As for Gen Z’s top cyber security concern? Having their personal data or photos shared without permission. In addition, more than half of the surveyed individuals said they have low or neutral confidence that their personal data is being stored properly by healthcare providers.

Earlier this month, hackers leaked details of over 200 million Twitter accounts onto an online forum, including email addresses and phone numbers.

Why Do We Still Need Humans, Anyway?

Newsweek reported:

The past four decades or so have seen spectacular technological advances that have vastly disrupted industries, brought unimaginable convenience and efficiencies, and scrambled our brains in ways we may come to regret. So tremendous are the changes that it is remarkable that the journey felt mostly incremental. Rare were the moments when it was clear something spectacular had been unleashed. But we are certainly experiencing such a moment with the arrival of ChatGPT, the hyper-bot cooked up by an outfit called OpenAI.

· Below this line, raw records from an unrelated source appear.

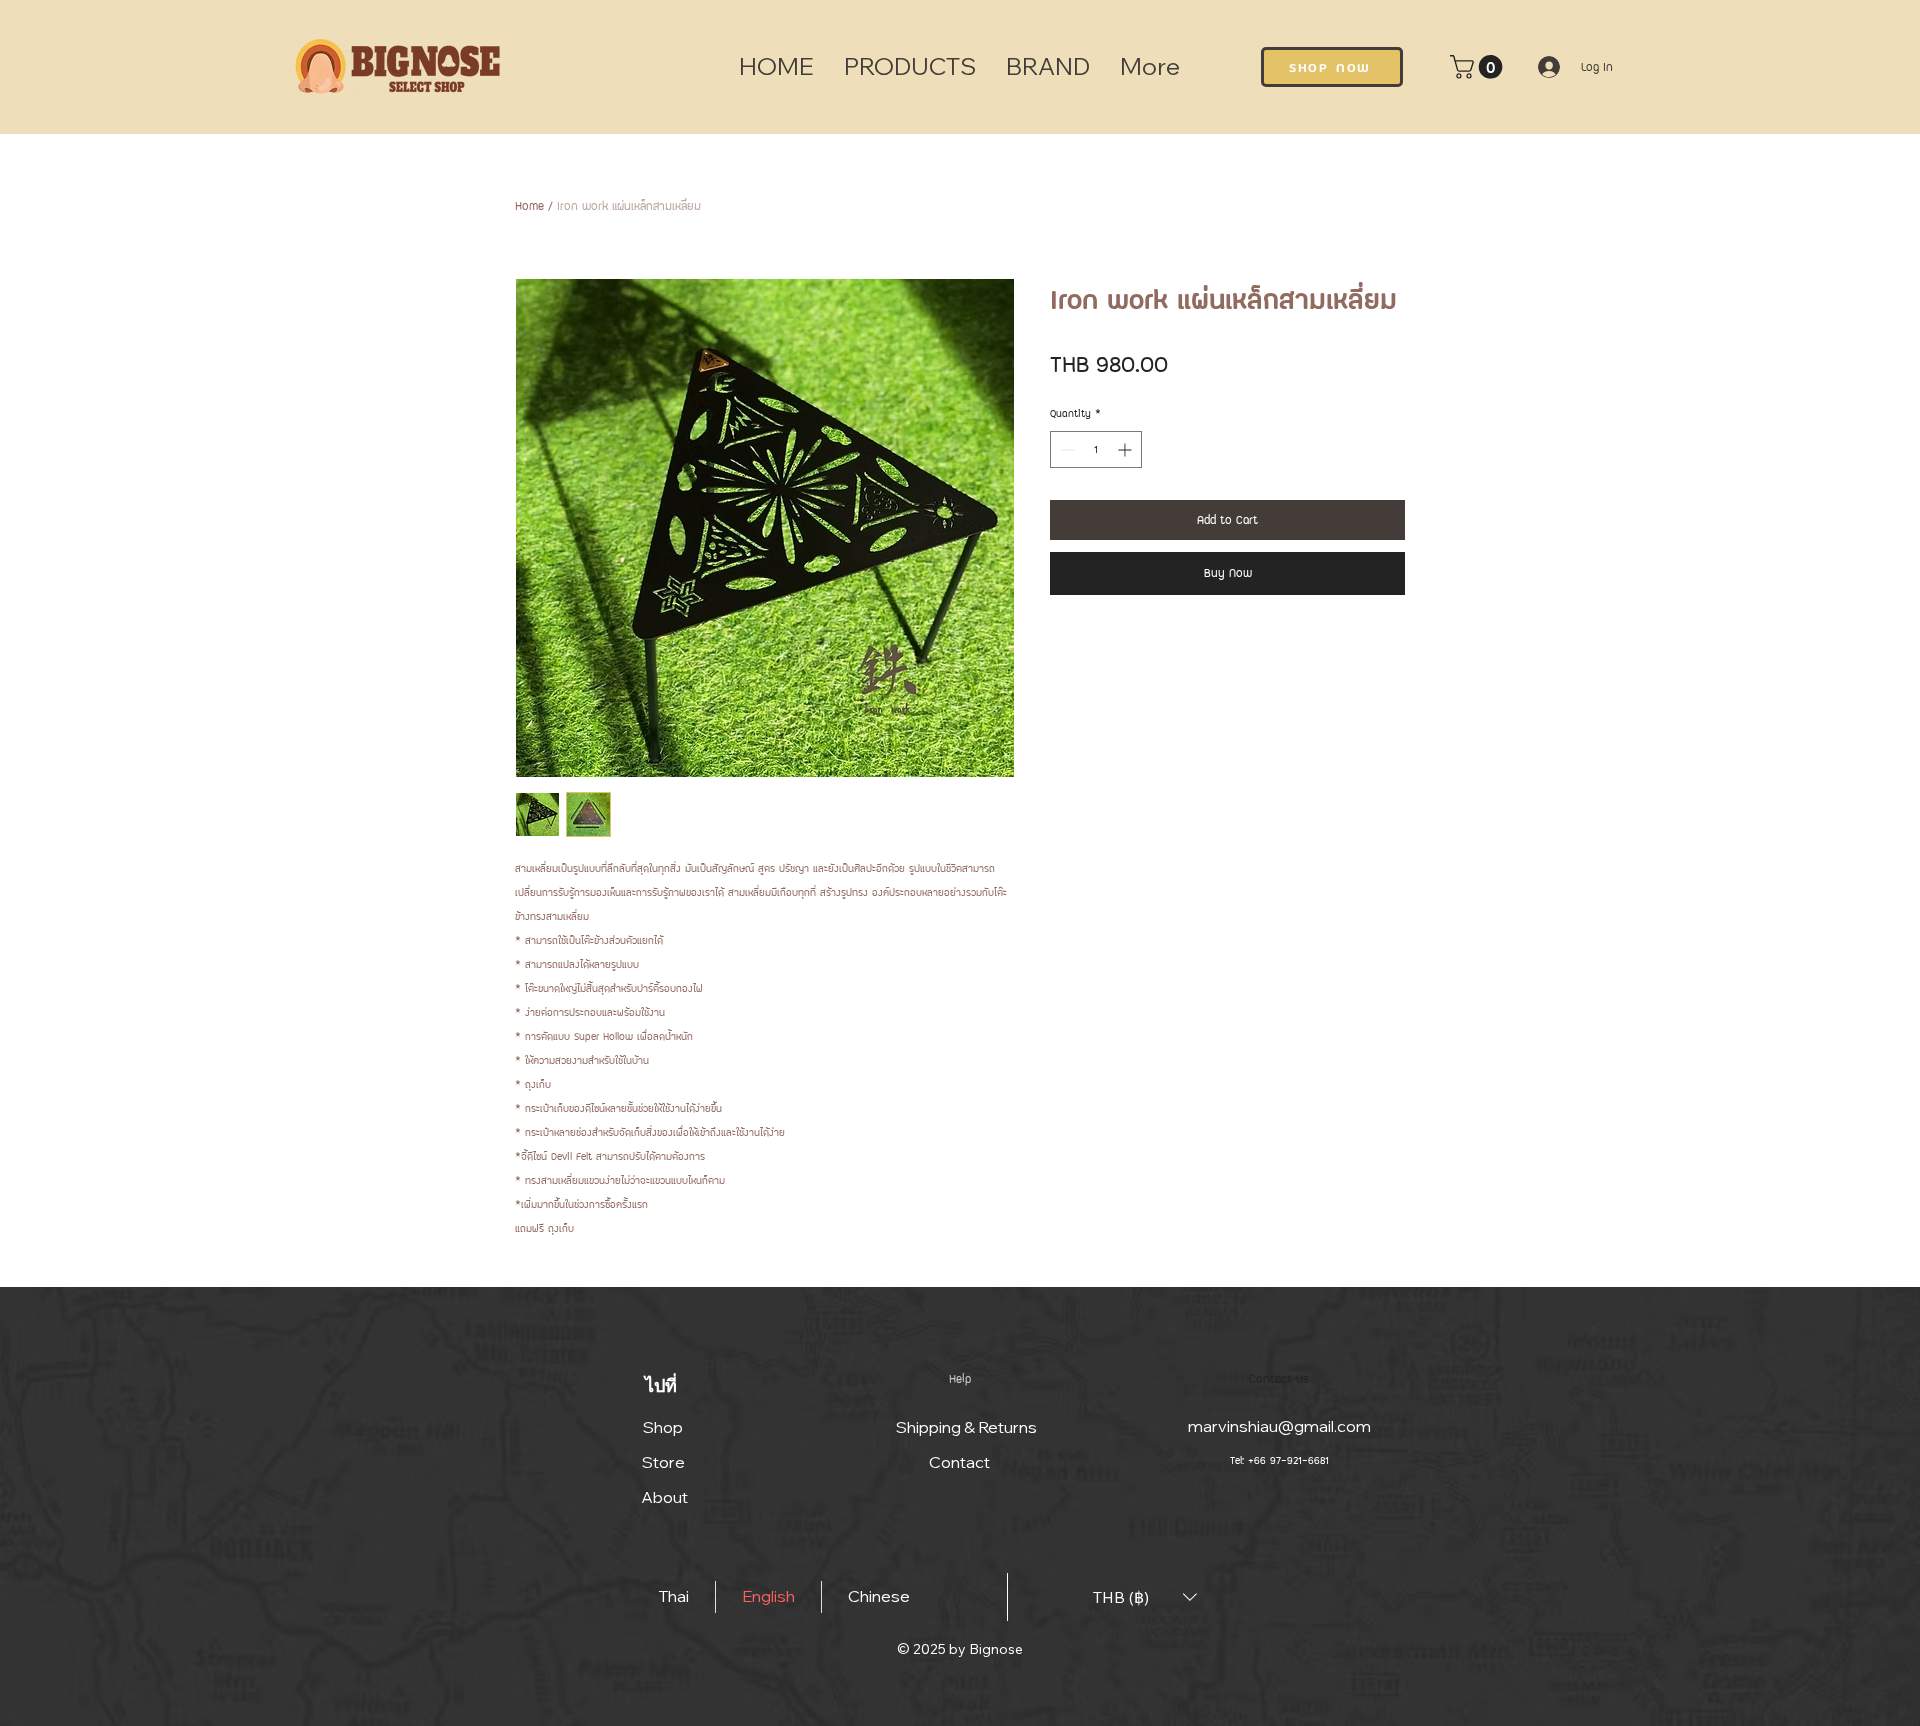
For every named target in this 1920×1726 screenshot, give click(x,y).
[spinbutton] (1096, 449)
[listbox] (1145, 1597)
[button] (1479, 67)
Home (529, 205)
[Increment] (1126, 449)
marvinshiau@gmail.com (1279, 1426)
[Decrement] (1065, 449)
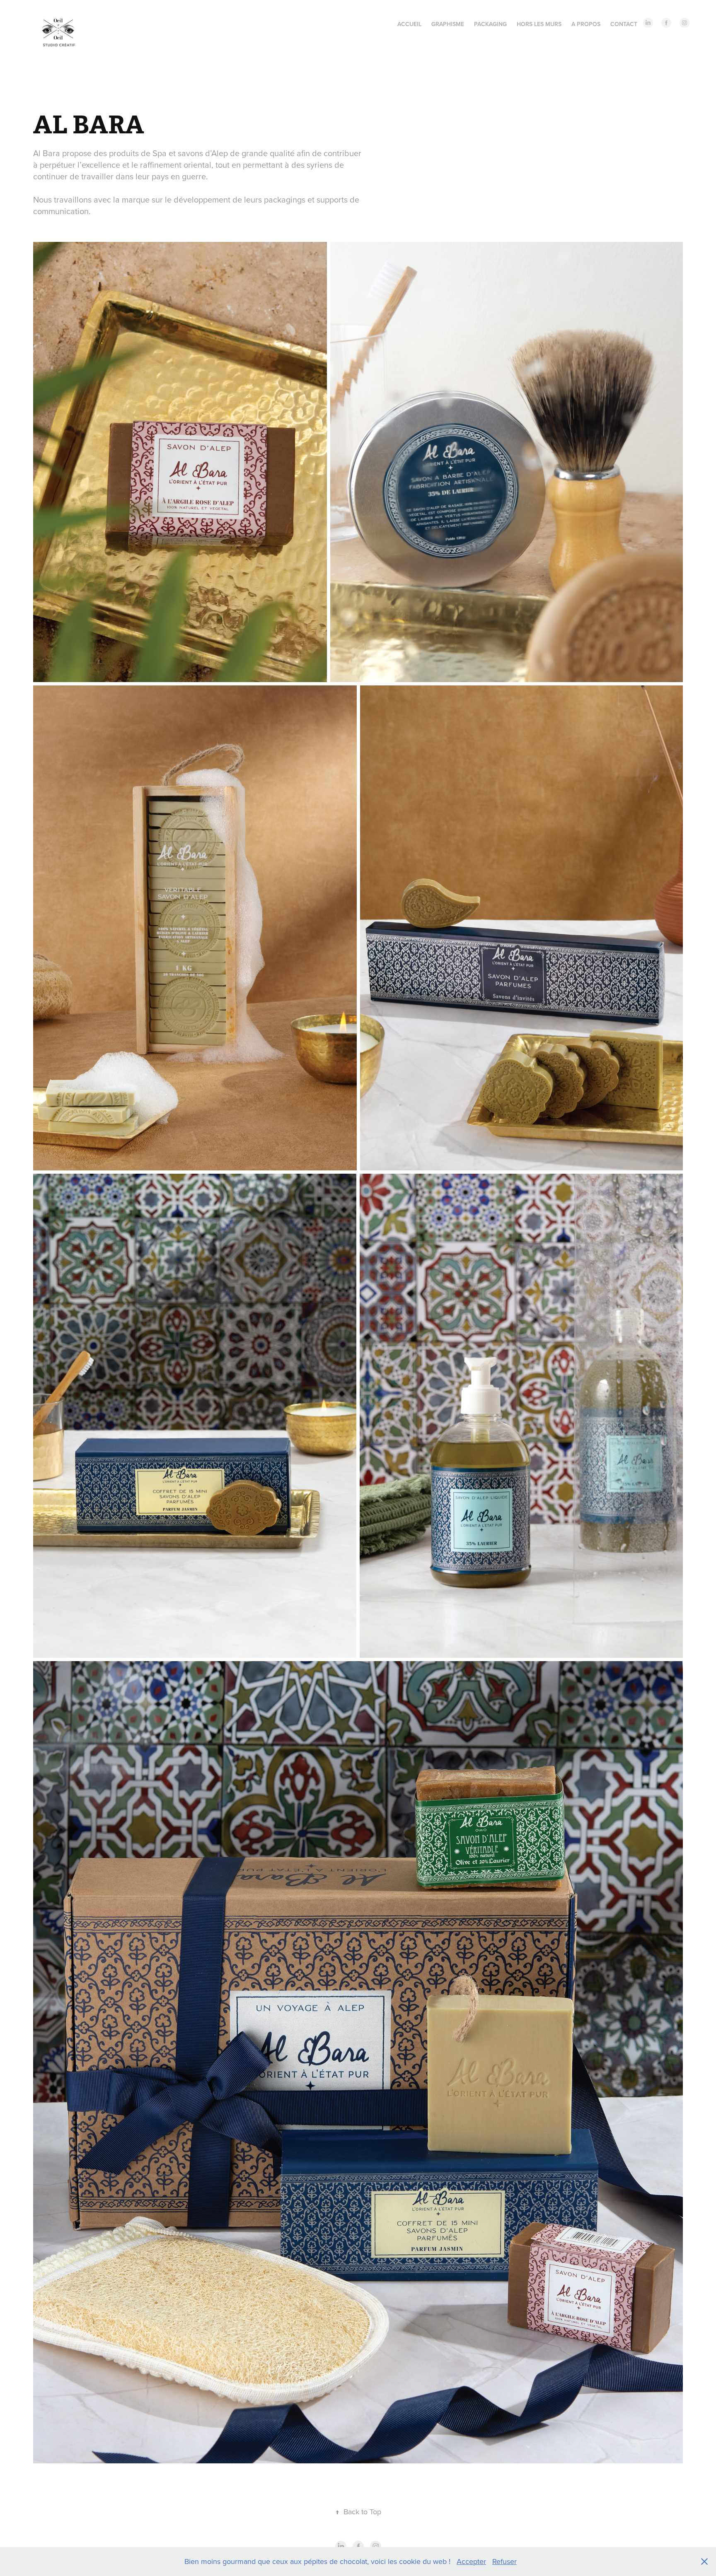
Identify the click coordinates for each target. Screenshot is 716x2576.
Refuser (504, 2561)
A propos (585, 24)
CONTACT (623, 24)
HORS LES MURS (539, 24)
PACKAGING (490, 24)
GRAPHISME (447, 24)
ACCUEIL (409, 24)
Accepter (471, 2561)
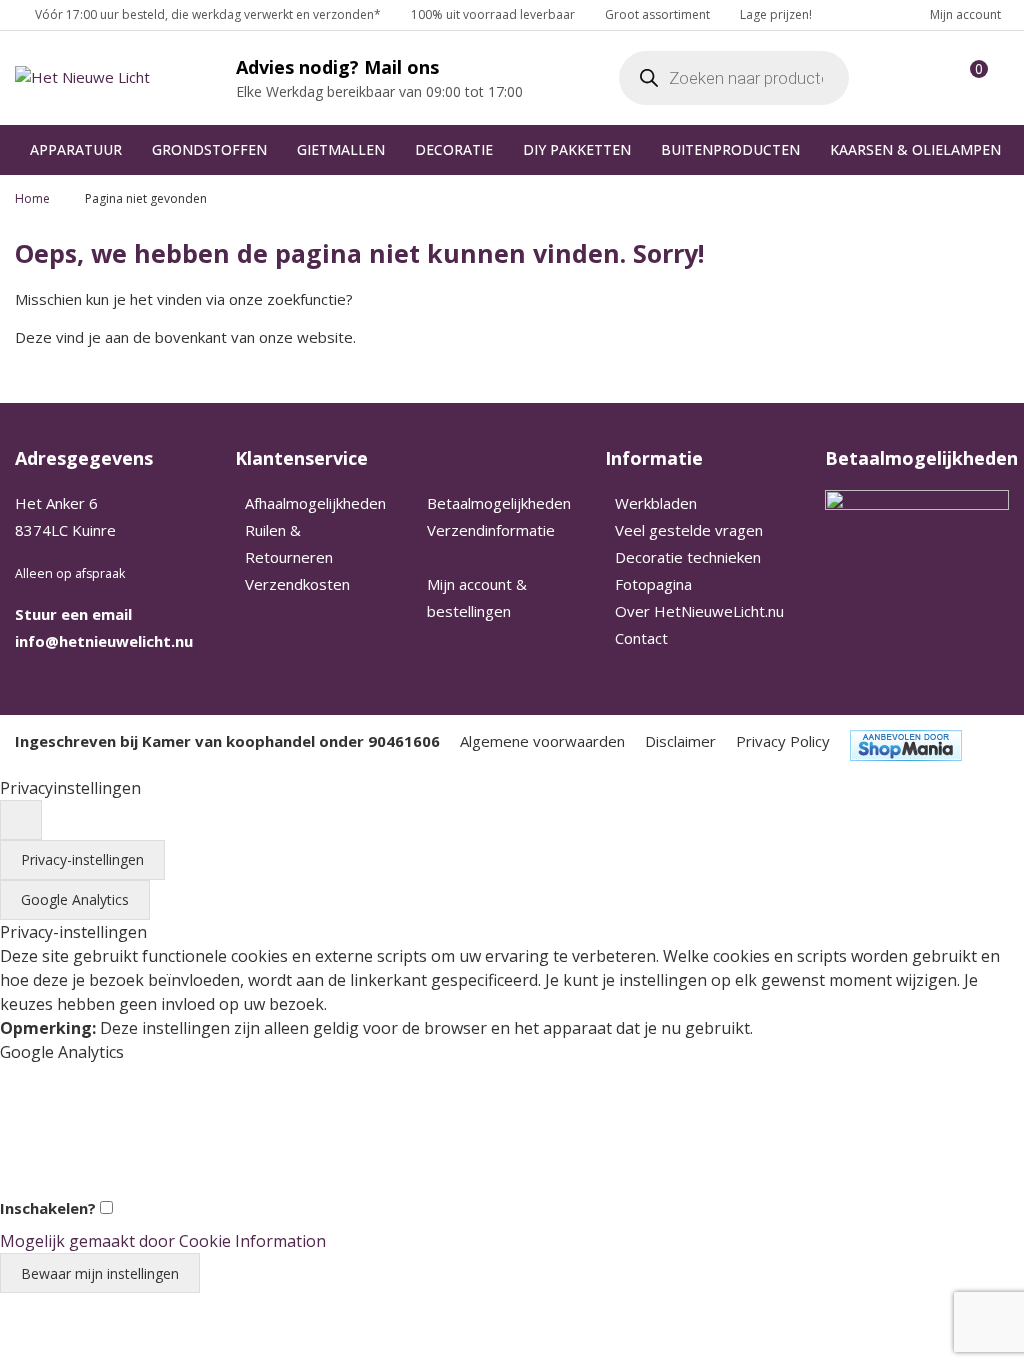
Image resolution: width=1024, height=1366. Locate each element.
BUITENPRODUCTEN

The program is not in itself a breakthrough — not exactly since the technology behind it has been developing for years. We all have encountered early versions of what artificial intelligence can do in Apple‘s Siri, or even with a Google search. Also, perhaps less impressively, in the aggravating “help” chat services run by various banks.

But ChatGPT is uncanny, and it has seized center stage in the global conversation since being suddenly made available two months ago to the general public. That happened concurrent to news that Microsoft was investing another $10 billion in OpenAI, in a deal that would leave it with a 49-percent stake.

At this very moment almost every major business, and certainly consultancy, is holding emergency meetings to calculate how to integrate ChatGPT into its activities. It’s simplifying the situation to make it all about ChatGPT, but the notion that AI is ready or nearly ready for prime time is correct. This is not a fad.